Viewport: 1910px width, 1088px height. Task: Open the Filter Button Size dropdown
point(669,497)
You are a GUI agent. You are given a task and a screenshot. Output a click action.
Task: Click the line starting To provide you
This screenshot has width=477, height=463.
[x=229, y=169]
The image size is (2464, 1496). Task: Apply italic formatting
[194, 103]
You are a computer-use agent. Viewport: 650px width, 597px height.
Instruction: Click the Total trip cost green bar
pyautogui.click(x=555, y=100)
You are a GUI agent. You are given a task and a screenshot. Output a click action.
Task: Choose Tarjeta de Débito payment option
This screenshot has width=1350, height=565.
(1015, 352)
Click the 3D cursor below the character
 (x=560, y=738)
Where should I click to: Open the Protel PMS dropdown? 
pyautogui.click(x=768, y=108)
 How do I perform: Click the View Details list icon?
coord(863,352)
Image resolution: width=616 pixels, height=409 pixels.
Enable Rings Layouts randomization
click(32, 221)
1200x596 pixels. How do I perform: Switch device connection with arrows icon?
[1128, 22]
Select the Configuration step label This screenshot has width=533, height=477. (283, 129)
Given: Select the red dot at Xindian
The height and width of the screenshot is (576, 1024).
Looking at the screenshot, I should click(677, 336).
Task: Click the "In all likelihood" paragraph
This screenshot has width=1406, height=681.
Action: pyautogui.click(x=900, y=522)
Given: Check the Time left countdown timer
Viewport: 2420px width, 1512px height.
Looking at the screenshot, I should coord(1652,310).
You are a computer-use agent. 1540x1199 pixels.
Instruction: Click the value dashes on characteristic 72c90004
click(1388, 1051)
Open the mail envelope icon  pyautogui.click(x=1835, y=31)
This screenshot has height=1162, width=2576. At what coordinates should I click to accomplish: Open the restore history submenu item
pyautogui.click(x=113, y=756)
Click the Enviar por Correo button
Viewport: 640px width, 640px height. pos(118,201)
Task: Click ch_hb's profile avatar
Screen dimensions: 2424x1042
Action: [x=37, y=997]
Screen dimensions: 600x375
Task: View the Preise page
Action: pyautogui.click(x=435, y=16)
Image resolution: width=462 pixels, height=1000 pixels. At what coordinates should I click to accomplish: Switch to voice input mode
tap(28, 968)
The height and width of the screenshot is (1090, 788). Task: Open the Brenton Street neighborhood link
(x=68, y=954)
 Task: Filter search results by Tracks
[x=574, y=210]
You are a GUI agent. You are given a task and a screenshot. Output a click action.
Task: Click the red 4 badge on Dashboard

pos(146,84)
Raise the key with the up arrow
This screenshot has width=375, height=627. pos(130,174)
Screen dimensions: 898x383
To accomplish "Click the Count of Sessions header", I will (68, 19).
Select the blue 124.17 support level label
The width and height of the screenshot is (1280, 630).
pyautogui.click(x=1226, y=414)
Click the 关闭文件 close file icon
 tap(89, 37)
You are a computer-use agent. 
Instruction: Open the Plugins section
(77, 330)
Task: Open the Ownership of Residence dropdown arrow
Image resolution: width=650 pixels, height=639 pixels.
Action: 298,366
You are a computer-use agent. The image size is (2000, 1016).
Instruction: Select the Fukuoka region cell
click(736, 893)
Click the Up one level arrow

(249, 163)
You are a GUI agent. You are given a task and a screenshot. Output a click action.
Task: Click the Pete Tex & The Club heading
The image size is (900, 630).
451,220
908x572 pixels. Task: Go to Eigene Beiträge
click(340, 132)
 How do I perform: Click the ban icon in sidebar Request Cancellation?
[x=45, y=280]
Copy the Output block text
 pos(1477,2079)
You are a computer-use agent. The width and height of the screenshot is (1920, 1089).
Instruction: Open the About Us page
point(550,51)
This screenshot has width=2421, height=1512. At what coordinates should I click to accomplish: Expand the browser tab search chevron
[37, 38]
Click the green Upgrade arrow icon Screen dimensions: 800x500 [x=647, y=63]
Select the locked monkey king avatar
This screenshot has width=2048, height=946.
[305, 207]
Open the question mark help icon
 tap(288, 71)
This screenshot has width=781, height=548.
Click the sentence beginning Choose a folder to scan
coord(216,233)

-*-*-

> Job
Rewrite the listing above, changing every "computer-use agent" to "desktop automation agent" and leaving all other text as it is.

> Task response
Viewport: 1910px width, 1088px height. Task: Open the Filter Button Size dropdown
point(669,497)
You are a GUI agent. You are given a task and a screenshot. Output a click action.
Task: Click the line starting To provide you
This screenshot has width=477, height=463.
[x=229, y=169]
The image size is (2464, 1496). Task: Apply italic formatting
[194, 103]
You are a desktop automation agent. Viewport: 650px width, 597px height.
Instruction: Click the Total trip cost green bar
pyautogui.click(x=555, y=100)
You are a GUI agent. You are given a task and a screenshot. Output a click action.
Task: Choose Tarjeta de Débito payment option
This screenshot has width=1350, height=565.
(1015, 352)
Click the 3D cursor below the character
 (x=560, y=738)
Where should I click to: Open the Protel PMS dropdown? 
pyautogui.click(x=768, y=108)
 How do I perform: Click the View Details list icon?
coord(863,352)
Image resolution: width=616 pixels, height=409 pixels.
Enable Rings Layouts randomization
click(32, 221)
1200x596 pixels. How do I perform: Switch device connection with arrows icon?
[1128, 22]
Select the Configuration step label This screenshot has width=533, height=477. (283, 129)
Given: Select the red dot at Xindian
The height and width of the screenshot is (576, 1024).
Looking at the screenshot, I should click(677, 336).
Task: Click the "In all likelihood" paragraph
This screenshot has width=1406, height=681.
Action: pyautogui.click(x=900, y=522)
Given: Check the Time left countdown timer
Viewport: 2420px width, 1512px height.
Looking at the screenshot, I should coord(1652,310).
You are a desktop automation agent. 1540x1199 pixels.
Instruction: Click the value dashes on characteristic 72c90004
click(1388, 1051)
Open the mail envelope icon  pyautogui.click(x=1835, y=31)
This screenshot has height=1162, width=2576. At what coordinates should I click to accomplish: Open the restore history submenu item
pyautogui.click(x=113, y=756)
Click the Enviar por Correo button
Viewport: 640px width, 640px height. pos(118,201)
Task: Click ch_hb's profile avatar
Screen dimensions: 2424x1042
Action: [x=37, y=997]
Screen dimensions: 600x375
Task: View the Preise page
Action: pyautogui.click(x=435, y=16)
Image resolution: width=462 pixels, height=1000 pixels. At what coordinates should I click to accomplish: Switch to voice input mode
tap(28, 968)
The height and width of the screenshot is (1090, 788). Task: Open the Brenton Street neighborhood link
(x=68, y=954)
 Task: Filter search results by Tracks
[x=574, y=210]
You are a GUI agent. You are given a task and a screenshot. Output a click action.
Task: Click the red 4 badge on Dashboard

pos(146,84)
Raise the key with the up arrow
This screenshot has width=375, height=627. pos(130,174)
Screen dimensions: 898x383
To accomplish "Click the Count of Sessions header", I will (68, 19).
Select the blue 124.17 support level label
The width and height of the screenshot is (1280, 630).
pyautogui.click(x=1226, y=414)
Click the 关闭文件 close file icon
 tap(89, 37)
You are a desktop automation agent. 
Instruction: Open the Plugins section
(77, 330)
Task: Open the Ownership of Residence dropdown arrow
Image resolution: width=650 pixels, height=639 pixels.
Action: 298,366
You are a desktop automation agent. The image size is (2000, 1016).
Instruction: Select the Fukuoka region cell
click(736, 893)
Click the Up one level arrow

(249, 163)
You are a GUI agent. You are given a task and a screenshot. Output a click action.
Task: Click the Pete Tex & The Club heading
The image size is (900, 630).
451,220
908x572 pixels. Task: Go to Eigene Beiträge
click(340, 132)
 How do I perform: Click the ban icon in sidebar Request Cancellation?
[x=45, y=280]
Copy the Output block text
 pos(1477,2079)
You are a desktop automation agent. The width and height of the screenshot is (1920, 1089).
Instruction: Open the About Us page
point(550,51)
This screenshot has width=2421, height=1512. At what coordinates should I click to accomplish: Expand the browser tab search chevron
[37, 38]
Click the green Upgrade arrow icon Screen dimensions: 800x500 [x=647, y=63]
Select the locked monkey king avatar
This screenshot has width=2048, height=946.
[305, 207]
Open the question mark help icon
 tap(288, 71)
This screenshot has width=781, height=548.
Click the sentence beginning Choose a folder to scan
coord(216,233)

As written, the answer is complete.